Reviews

You May Go Now

This delightful new comedy is a darkly satiric take on marriage and child-rearing.

Melinda Helfrich, Ginger Eckert, and Justin Blanchard
in You May Go Now
(© Rachel Roberts)
Melinda Helfrich, Ginger Eckert, and Justin Blanchard
in You May Go Now
(© Rachel Roberts)

Bekah Brunstetter’s delightful new comedy You May Go Now, playing upstairs at the 45th Street Theatre, contains the kind of inspired lunacy found within the wackier works of Christopher Durang and David Lindsay-Abaire. This darkly satiric take on marriage and child-rearing includes plenty of odd characters, dark secrets, and hilarious dialogue.


The play begins with Dottie (Ginger Eckert) teaching Betty (Melinda Helfrich) how to make white icing for a cake. Betty isn’t a particularly good student, although she does have an enormous curiosity about things that Dottie doesn’t wish her to know — which includes just about everything, seeing as how Dottie has kept the girl freakishly sheltered. Although the action takes place in the present, Dottie has raised Betty as if they were living in the 1950s, and has tried to teach her how to be a stereotypically perfect housewife.

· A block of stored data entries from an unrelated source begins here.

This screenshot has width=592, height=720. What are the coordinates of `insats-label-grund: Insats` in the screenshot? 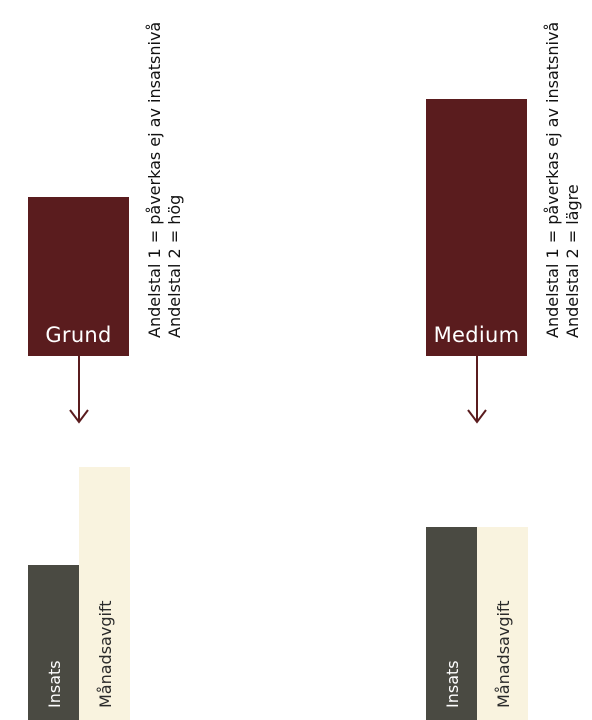 It's located at (54, 684).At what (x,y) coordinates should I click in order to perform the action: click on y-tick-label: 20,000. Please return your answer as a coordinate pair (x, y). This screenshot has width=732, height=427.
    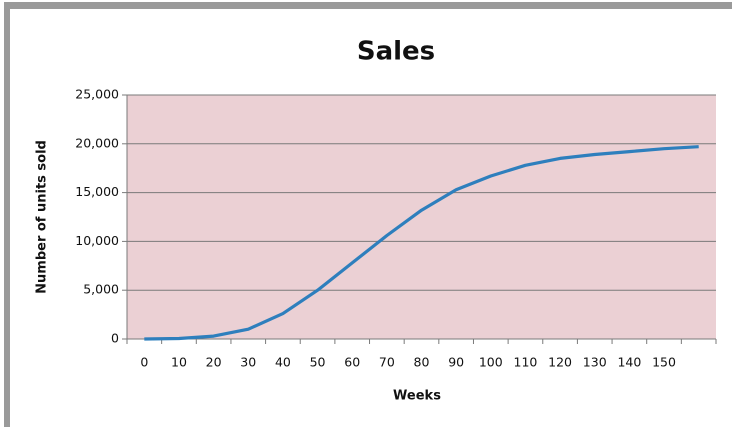
    Looking at the image, I should click on (97, 142).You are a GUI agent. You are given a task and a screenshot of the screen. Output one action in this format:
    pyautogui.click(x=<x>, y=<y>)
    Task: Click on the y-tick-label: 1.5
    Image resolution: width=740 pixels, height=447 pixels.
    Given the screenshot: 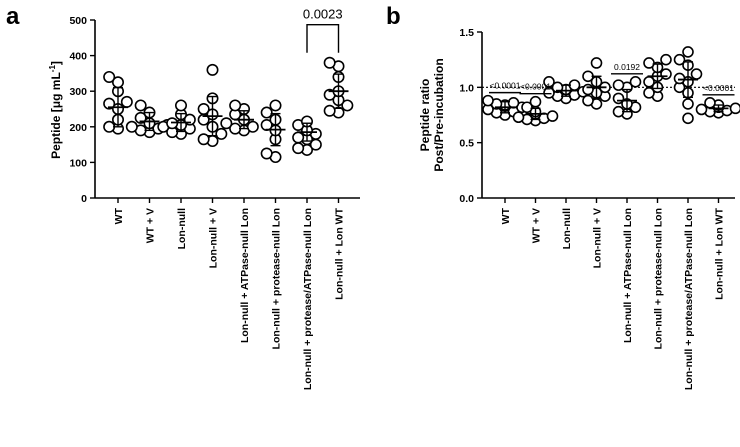 What is the action you would take?
    pyautogui.click(x=466, y=33)
    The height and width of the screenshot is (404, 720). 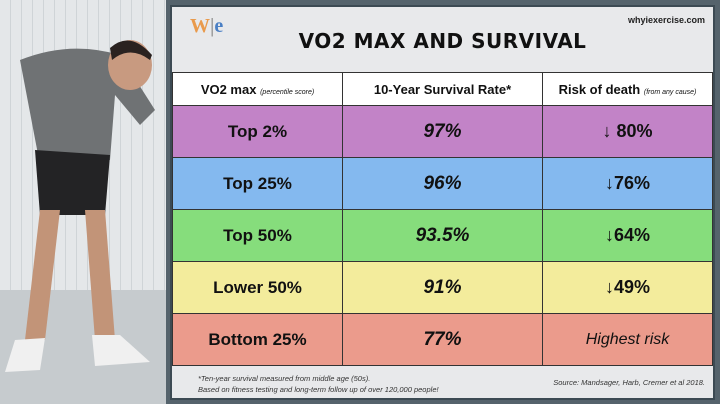 I want to click on table-row: Top 50% 93.5% ↓64%, so click(x=442, y=236).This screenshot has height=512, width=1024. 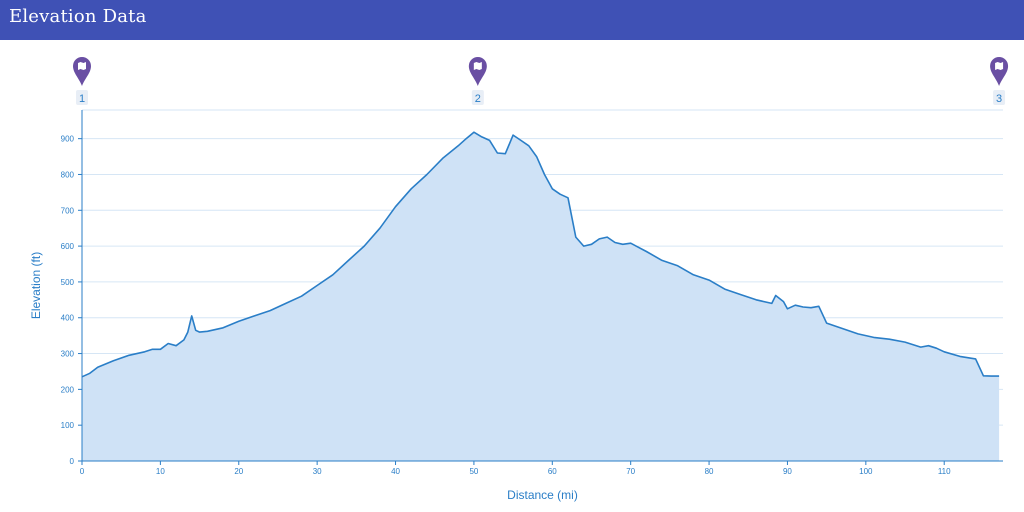 I want to click on y-axis-title: Elevation (ft), so click(x=36, y=286).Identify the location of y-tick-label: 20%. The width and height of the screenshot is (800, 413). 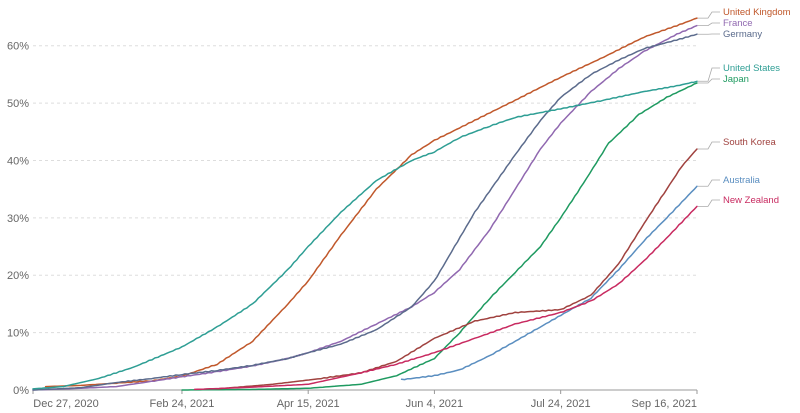
(18, 276).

The two women have a playful affection for one another that goes a little beyond the bounds of mother-daughter intimacy. Still, Dottie announces that in honor of Betty’s 18th birthday, she’s sending the girl out to experience the world on her own, and literally throws her out of the house. The next scene, which introduces the character of Robert (Ben Vershbow), completely upends everything that you thought you knew about Dottie, and shifts the action into darker territory. The plot twists keep coming as Betty returns, followed by the arrival of Philip (Justin Blanchard), who carries a gun and is pursuing Betty for reasons of his own.

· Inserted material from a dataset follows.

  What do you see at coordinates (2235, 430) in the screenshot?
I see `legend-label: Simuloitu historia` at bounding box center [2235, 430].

Director Georgie Broadwater stages the play as a rollicking farce, filling the action with amusing bits of business and a few unexpected entrances from unlikely places. He’s aided in this by set designer Tristan Jeffers, who is able to cram a surprisingly detailed and somewhat retro domestic interior onto the rather tiny stage.

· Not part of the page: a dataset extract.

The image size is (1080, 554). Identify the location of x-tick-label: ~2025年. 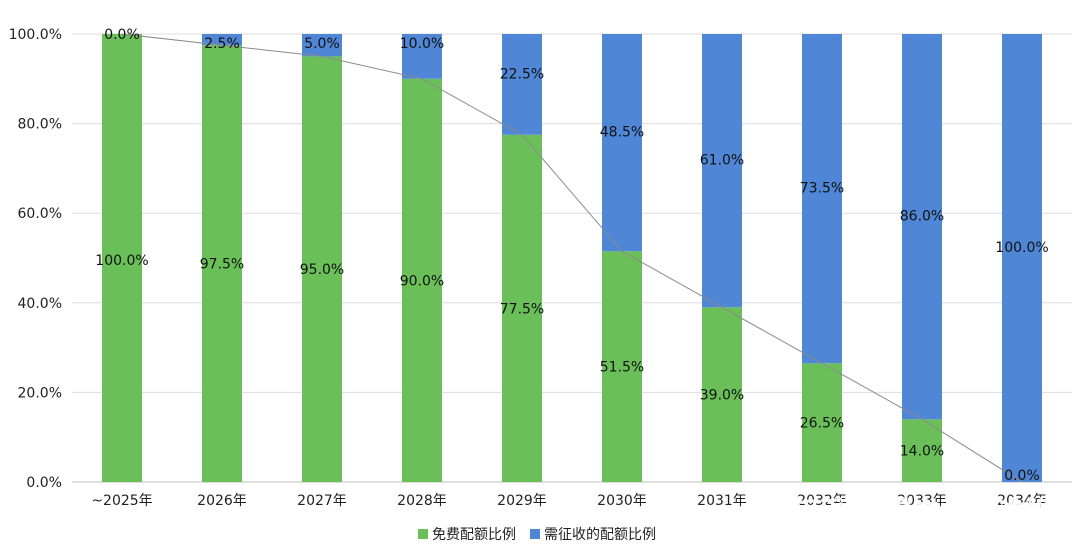
(122, 501).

Helfrich has terrific comic timing, an expressive face, and a superb vocal delivery that makes nearly everything Betty says hysterically funny. However, the actress also gives her portrayal a solidity that allows for a convincing shift into more serious territory towards the end of the play. Blanchard is wonderful as Philip; he has a quirky unpredictability that helps to keep the tension taut as the play’s mysteries unfold.

Eckert is good with her more comedic scenes, but forces things a bit too much with her more dramatic material. Part of the problem may be that she doesn’t seem to have any chemistry with Vershbow’s lackluster Robert, making their scenes together oddly flat. This is the production’s main weakness, as it affects the flow and energy of the play. Still, there’s plenty to enjoy in You May Go Now, which on the whole is immensely satisfying.